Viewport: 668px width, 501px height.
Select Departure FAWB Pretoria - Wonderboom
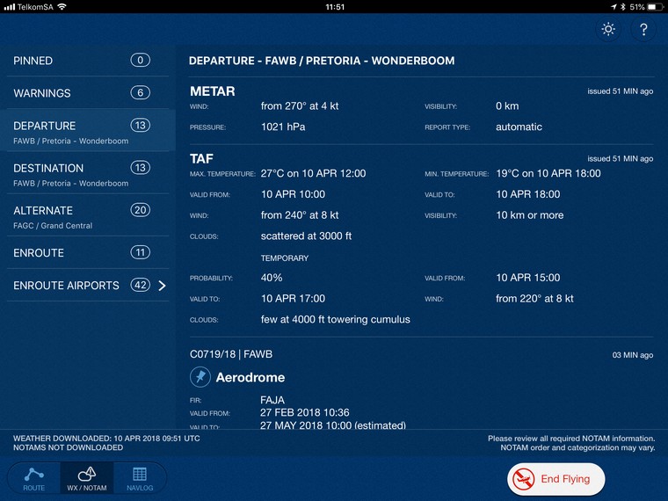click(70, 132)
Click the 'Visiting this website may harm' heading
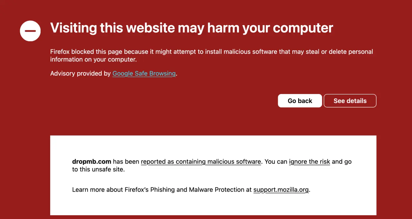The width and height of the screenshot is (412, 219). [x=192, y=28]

---

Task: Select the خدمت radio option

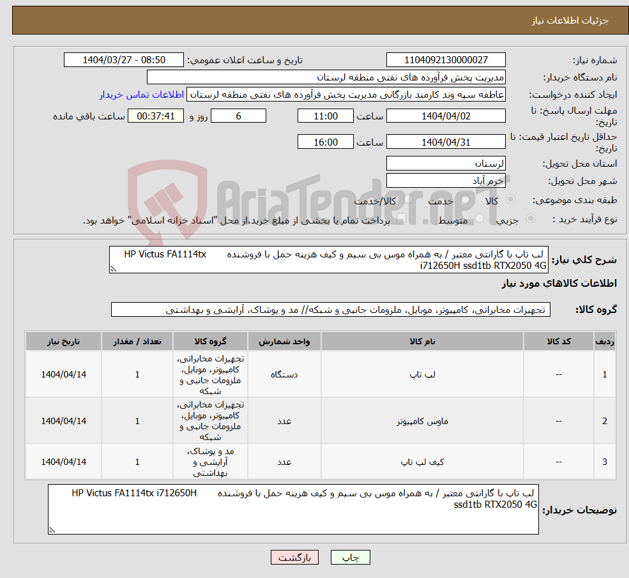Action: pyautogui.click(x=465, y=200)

- [WRITTEN REQUEST] List each line from the rows above that contains the word "Select", copying it in full. Case counts.

- [REPLY TO THE TASK]
Select Departure FAWB Pretoria - Wonderboom
Task: Select the خدمت radio option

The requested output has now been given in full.